If everything is to follow the same pattern after the firing of Capuano, it’s a safe bet the Islanders will be better.
A lot better.
Luke Richardson was the first official hire on Weight’s team after removing the interim tag and being named full-time head coach.
A veteran of 1,417 NHL games, Richardson was drafted by the Toronto Maple Leafs in 1987 and spent his first four seasons there.
He then spent time with the Edmonton Oilers, Philadelphia Flyers, Columbus Blue Jackets, Tampa Bay Lightning and Ottawa Senators. As a left-handed defenseman, Richardson scored 35 goals and 201 points throughout his career.
Richardson has never won a Stanley Cup with any of his teams, but served as an assistant coach with the Ottawa Senators from 2009-12 and as their AHL affiliate Birmingham Senators head coach from 2012-16. Having bench boss experience to boot will only help his second stint as an NHL coach, this time reunited with old friends who already have strong chemistry.
Kelly Buchberger is another seasoned veteran joining Dougie’s team, the right-wing played 1,182 career NHL games and scored 105 goals and 309 points in that time. Buchberger formally won two Stanley Cup Championships with the Edmonton Oilers, in 1988 and 1990.
I say formally, because Buchberger was technically on the 1987 championship team, but had not played enough playoff games (3) to qualify as a member of the team.
After spending 13 seasons with the Edmonton Oilers, Buchberger was the 14th draft choice by the Atlanta Thrashers in their expansion year. He was dealt in the same season to the L.A. Kings, where he spent the following two years before moving onto the Phoenix Coyotes for one year in the 2002-2003 season and then one last year as a member of the Pittsburgh Penguins the year after.
Buchberger coached the Springfield Falcons for one year before becoming an assistant with the Oilers from 2008-14.
Scott Gomez is the ‘freshest’ player behind the bench.
Gomez most recently played in the 2015-16 season for the Ottawa Senators and has an expansive resume spanning 17 NHL seasons and two Stanley Cup championships.
Drafted by the New Jersey Devils in 1998, Scott Gomez entered the NHL in the 1999-2000 season. Gomez won the Calder Trophy in 2000 as the league’s best rookie, scoring 19 goals and 70 points.
He went on to win his first Stanley Cup with the Devils that season and won a second with the team in 2002-2003. Much to the chagrin of Devils fans, Gomez signed with the rival New York Rangers in 2007-2008 and stayed for two seasons. He then played with the Montreal Canadiens for three years, starting with their run in 2009-10.
Gomez then became a journeyman, spending one season with the San Jose Sharks, Florida Panthers, and another stint with the New Jersey Devils. After signing a PTO with the St. Louis Blues in 2015-16, Gomez finished the season with the Ottawa Senators and subsequently retired.
Next season will be Gomez’s first as an NHL coach, brought on and tasked with improving the Islanders hopeless powerplay from 2016-17.

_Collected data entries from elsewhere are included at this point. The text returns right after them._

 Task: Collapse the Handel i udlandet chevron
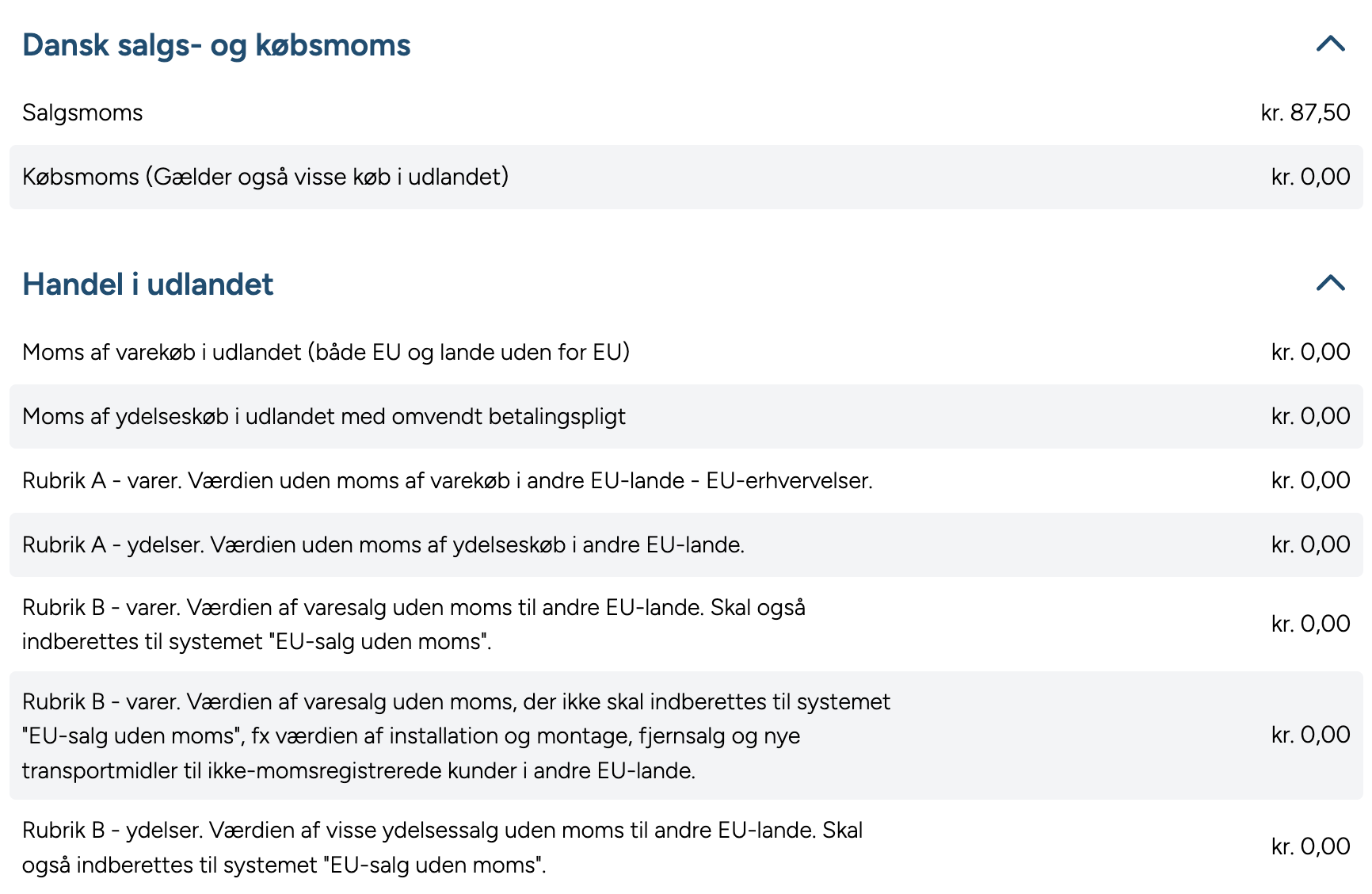tap(1330, 283)
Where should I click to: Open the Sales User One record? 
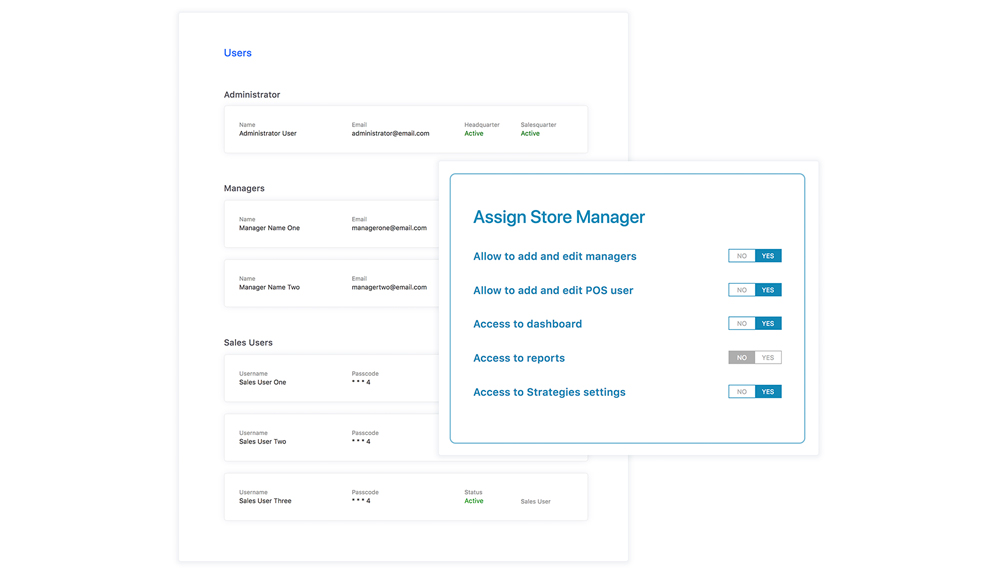pos(262,382)
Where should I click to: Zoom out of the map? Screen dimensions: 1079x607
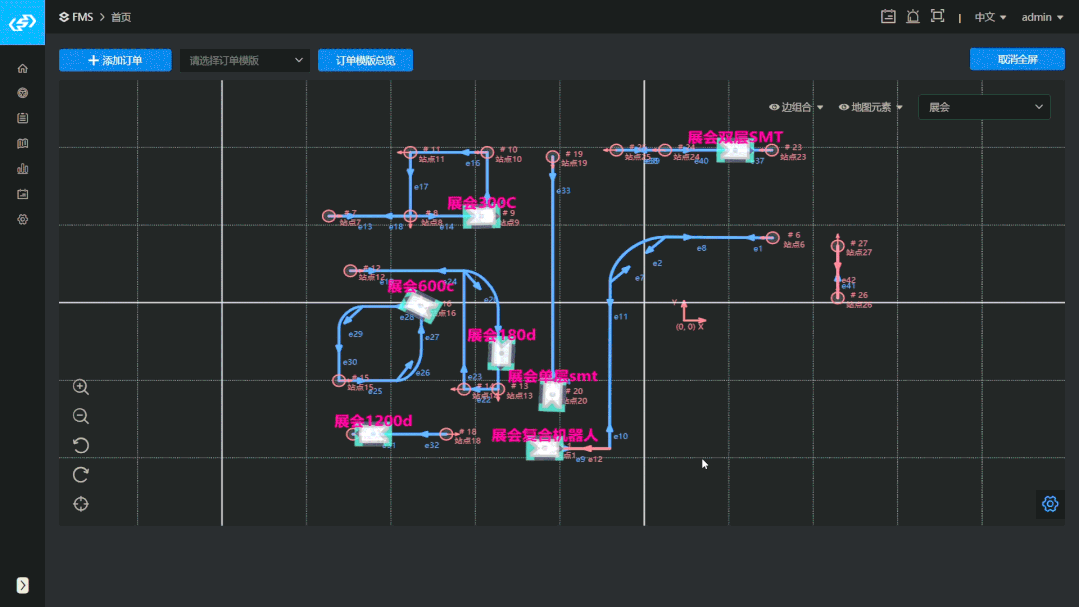81,416
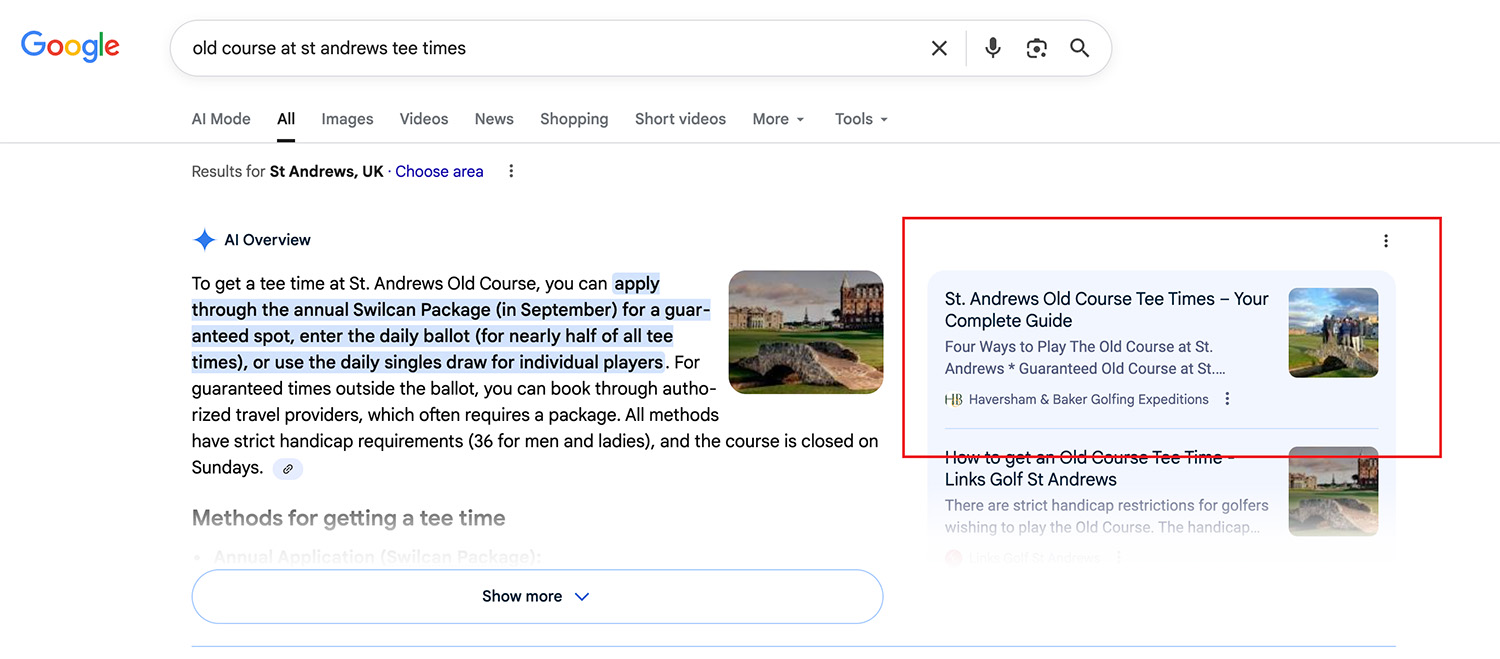Open three-dot menu beside Choose area
This screenshot has width=1500, height=659.
[x=511, y=171]
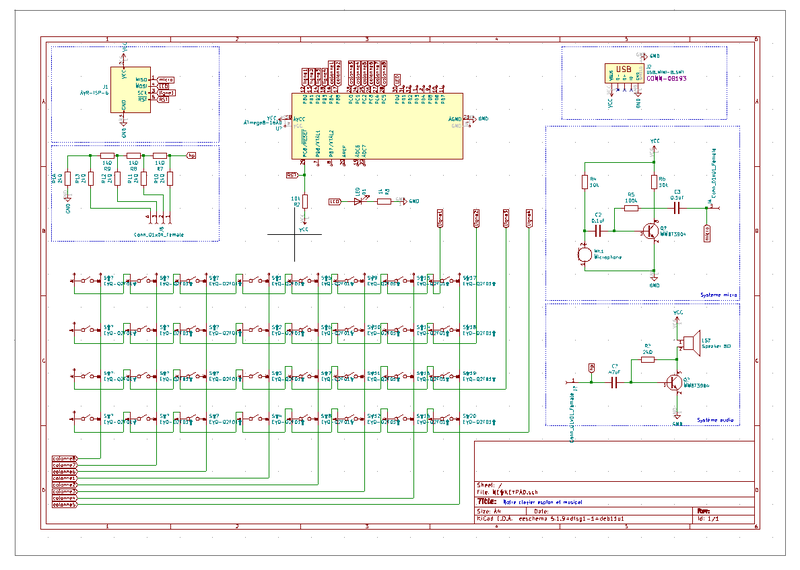The width and height of the screenshot is (800, 570).
Task: Click the microphone component symbol
Action: click(583, 254)
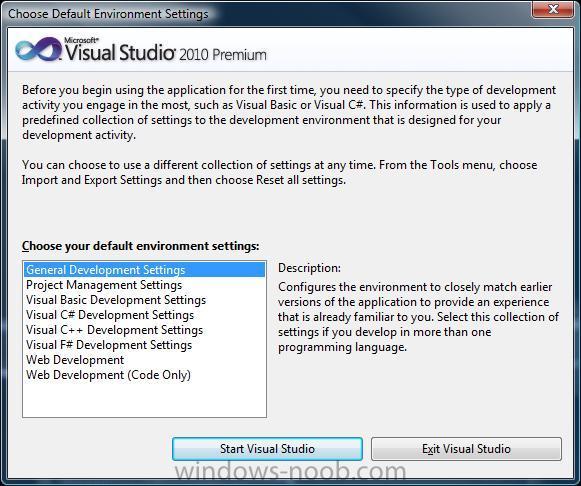Image resolution: width=581 pixels, height=486 pixels.
Task: Click the Description label heading
Action: [309, 268]
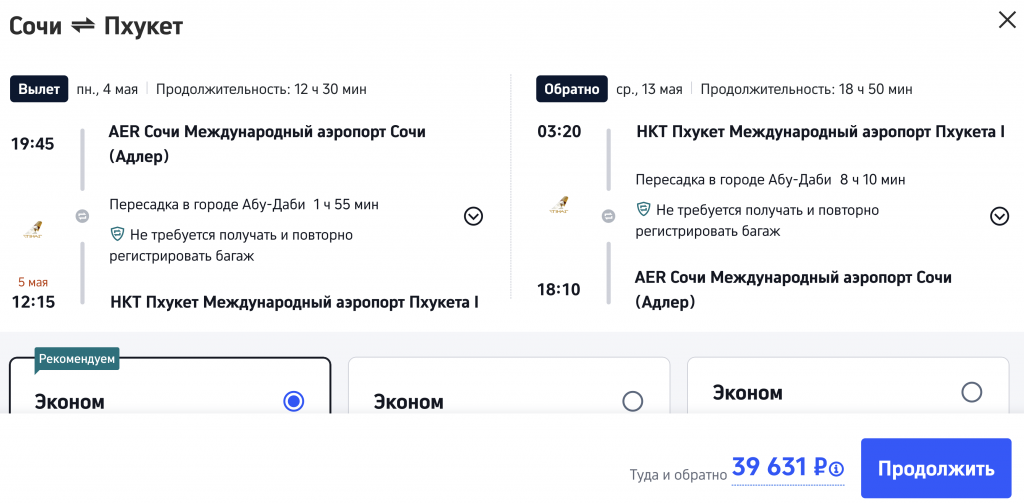Click the Вылет departure label

pos(39,89)
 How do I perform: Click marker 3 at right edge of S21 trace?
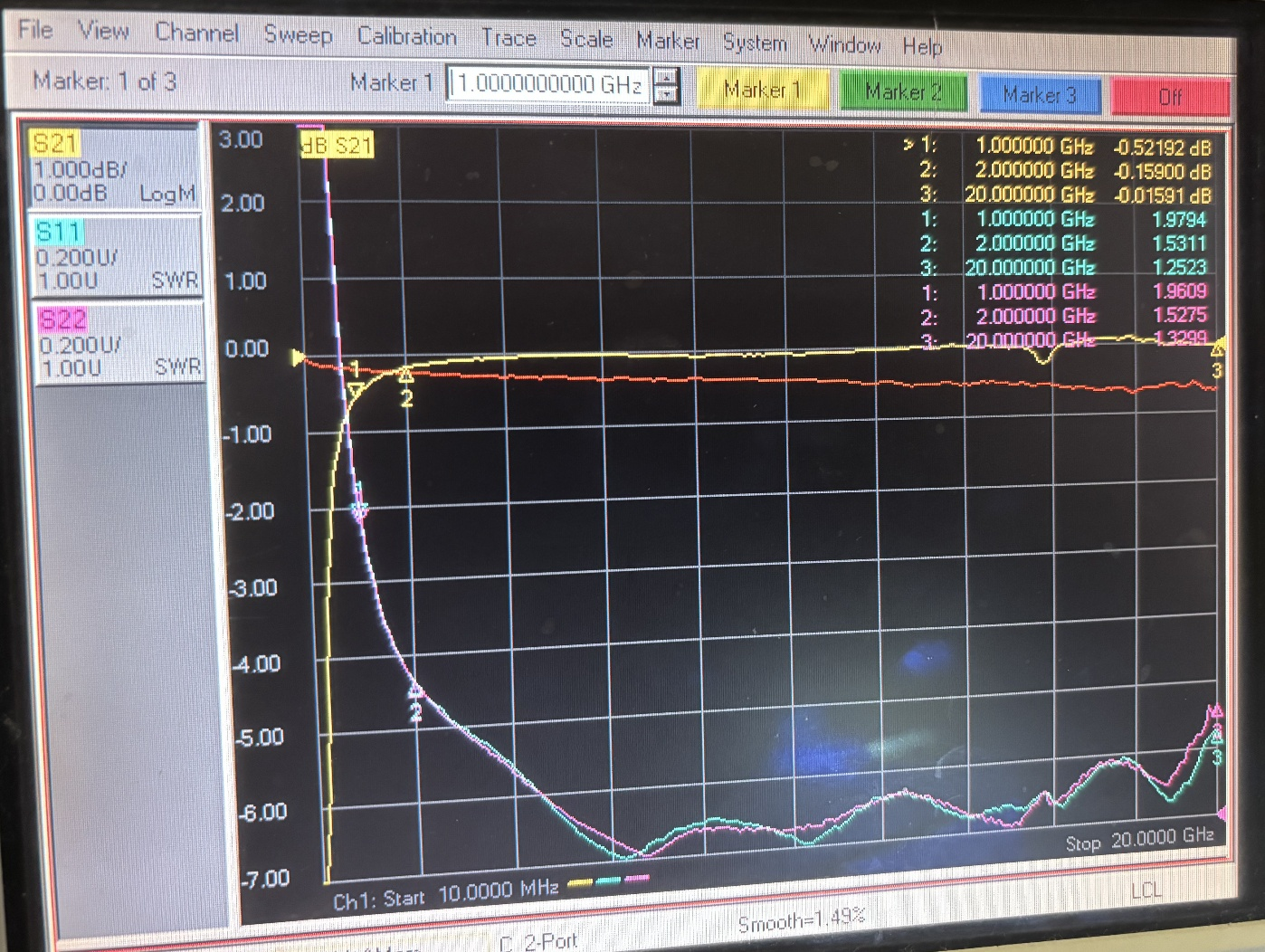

With a little more context into the history of the players, it’s easy to note the chemistry that exists with the former Oilers and the contributions a guy like Gomez can bring to the team.
It adds more promise to the team that did a complete 180 under Weight, and will only get better with the smart additions being made this offseason.
This coming offseason will be a long one for the Islanders and one that will undoubtedly determine the next chapter of the franchise’s history. With the threat of a departing arena, Tavares set to become a free agent after this season, and numerous questions in net after Thomas Greiss‘ contract expiration, Jon Ledecky and Scott Malkin have some answers to present to an anxious fan base.
But, at the very least, the team itself is poised to promise big results for next season.